2011-05-31 Thread Holger Parplies
Hi,

Pavel Hofman wrote on 2011-05-31 15:24:56 +0200 [[BackupPC-users] Rsynv vs. 
tar, full vs. incremental]:
 Incremental backup of a linux machine using tar (i.e. only files newer
 than...) is several times faster than using rsync.

that could be because it is missing files that rsync catches. Or perhaps I
should rather say: yes, tar is probably more efficient, but it is less exact
than rsync, because it only has one single timestamp to go by, whereas rsync
has a full file list with attributes for all files. One very real consequence
is that tar *cannot* detect deleted files in incremental backups while rsync
will.

My understanding is that the concept of incremental backups, way back in times
where we did backups to tapes, was introduced simply to make daily backups
feasible at all. Something along the lines of it's not great, but it's the
best we can do, and it's good enough to be worthwhile.

Nowadays, incremental backups still have their benefits, but we really need
to shake the habit of making compromises for no better reason than that we
haven't yet realized that there is an alternative.

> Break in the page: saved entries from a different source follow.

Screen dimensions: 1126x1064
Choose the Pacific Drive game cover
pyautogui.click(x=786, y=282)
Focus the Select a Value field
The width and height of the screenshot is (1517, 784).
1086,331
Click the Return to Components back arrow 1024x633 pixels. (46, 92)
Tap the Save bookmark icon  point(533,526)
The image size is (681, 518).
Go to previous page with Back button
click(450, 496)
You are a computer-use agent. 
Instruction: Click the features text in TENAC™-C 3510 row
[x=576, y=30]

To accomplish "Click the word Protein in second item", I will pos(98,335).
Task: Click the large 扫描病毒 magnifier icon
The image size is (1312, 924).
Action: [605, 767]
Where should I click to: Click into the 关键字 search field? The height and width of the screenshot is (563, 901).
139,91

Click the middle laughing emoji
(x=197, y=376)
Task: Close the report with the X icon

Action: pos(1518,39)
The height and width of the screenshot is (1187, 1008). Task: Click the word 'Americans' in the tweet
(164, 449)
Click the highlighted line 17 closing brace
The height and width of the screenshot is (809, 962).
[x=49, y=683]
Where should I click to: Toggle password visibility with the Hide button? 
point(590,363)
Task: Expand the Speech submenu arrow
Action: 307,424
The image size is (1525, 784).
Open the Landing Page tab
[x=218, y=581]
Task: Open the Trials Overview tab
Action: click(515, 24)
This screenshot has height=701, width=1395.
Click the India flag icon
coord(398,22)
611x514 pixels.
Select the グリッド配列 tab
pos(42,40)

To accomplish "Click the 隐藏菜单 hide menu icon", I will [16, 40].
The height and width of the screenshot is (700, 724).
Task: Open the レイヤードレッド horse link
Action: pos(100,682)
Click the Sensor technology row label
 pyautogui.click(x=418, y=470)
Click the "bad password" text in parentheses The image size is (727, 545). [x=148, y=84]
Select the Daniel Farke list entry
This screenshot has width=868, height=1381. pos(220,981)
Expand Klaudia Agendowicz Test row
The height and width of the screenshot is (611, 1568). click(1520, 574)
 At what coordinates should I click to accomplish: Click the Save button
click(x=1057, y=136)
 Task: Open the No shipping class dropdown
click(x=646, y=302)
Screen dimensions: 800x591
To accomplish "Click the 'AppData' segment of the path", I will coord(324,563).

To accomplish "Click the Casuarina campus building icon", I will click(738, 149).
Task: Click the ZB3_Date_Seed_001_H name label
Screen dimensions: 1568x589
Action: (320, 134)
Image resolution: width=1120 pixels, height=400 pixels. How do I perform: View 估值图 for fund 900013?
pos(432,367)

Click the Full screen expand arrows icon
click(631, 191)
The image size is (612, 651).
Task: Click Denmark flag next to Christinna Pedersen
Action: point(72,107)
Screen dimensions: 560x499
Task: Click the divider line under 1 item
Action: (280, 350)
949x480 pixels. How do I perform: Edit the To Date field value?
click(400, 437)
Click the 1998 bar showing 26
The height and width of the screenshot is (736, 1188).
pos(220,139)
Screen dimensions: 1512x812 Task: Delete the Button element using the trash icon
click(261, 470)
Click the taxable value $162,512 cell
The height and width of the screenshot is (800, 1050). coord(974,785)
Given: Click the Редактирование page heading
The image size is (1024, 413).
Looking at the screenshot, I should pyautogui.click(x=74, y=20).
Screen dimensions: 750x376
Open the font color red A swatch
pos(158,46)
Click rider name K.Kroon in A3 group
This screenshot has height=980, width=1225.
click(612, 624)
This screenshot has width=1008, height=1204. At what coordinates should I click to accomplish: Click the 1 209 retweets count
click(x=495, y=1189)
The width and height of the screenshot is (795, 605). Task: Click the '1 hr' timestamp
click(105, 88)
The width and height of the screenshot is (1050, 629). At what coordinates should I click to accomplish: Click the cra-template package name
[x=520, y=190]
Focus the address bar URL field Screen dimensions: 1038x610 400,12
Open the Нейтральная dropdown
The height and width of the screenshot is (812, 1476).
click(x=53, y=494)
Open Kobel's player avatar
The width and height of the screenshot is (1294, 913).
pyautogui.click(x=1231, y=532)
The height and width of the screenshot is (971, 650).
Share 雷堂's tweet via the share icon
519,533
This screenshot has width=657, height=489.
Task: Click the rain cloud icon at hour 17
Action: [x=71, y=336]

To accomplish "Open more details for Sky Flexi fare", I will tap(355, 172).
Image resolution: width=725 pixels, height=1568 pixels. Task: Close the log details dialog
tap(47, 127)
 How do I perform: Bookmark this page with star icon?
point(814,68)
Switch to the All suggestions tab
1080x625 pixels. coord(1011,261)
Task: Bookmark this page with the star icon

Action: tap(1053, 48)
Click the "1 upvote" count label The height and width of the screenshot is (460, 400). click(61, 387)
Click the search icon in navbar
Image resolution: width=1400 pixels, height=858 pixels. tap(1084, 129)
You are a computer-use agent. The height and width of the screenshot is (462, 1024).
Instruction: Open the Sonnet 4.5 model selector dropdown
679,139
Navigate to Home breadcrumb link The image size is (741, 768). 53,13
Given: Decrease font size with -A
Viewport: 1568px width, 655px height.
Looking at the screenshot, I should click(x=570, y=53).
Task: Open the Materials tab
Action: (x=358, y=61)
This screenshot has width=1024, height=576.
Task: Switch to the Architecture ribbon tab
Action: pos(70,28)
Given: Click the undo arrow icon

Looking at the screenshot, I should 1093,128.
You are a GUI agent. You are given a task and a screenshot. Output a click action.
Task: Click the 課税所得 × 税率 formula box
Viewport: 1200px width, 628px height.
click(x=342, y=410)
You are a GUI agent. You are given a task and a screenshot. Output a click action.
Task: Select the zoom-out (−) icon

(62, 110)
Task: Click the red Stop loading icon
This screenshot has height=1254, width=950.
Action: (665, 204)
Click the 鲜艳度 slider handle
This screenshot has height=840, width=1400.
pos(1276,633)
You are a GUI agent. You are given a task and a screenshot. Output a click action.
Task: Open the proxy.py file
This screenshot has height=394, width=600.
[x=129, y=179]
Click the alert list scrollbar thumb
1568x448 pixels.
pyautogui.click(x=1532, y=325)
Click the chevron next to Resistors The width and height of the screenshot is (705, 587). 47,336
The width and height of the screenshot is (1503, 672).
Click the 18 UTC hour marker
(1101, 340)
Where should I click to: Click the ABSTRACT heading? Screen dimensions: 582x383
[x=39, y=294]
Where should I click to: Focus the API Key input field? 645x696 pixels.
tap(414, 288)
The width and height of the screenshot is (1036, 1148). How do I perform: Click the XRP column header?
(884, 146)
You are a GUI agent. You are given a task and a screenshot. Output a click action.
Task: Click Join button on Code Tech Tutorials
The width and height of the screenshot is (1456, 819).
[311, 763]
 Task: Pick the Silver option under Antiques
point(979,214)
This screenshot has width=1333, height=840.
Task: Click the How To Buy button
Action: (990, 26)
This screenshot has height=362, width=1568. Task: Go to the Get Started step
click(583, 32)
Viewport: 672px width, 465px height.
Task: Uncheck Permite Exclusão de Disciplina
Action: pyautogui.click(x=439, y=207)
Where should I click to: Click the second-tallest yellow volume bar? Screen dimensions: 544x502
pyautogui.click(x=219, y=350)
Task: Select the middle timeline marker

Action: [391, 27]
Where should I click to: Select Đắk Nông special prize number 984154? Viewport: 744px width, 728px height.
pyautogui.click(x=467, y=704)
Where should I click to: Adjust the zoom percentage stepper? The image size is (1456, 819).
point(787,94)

If you determine that incremental tar backups are good enough for you (e.g.
because the cases it doesn't catch don't happen in your backup set), or that
your server load forces you to make a compromise, then that's fine. But if
it's only tar is faster than rsync and faster is better, then you should
ask yourself why you are doing backups at all (no backups is an even faster
option).

 On the other hand, full backup using tar transfers huge amount of data over
 network, way more than the efficient rsync.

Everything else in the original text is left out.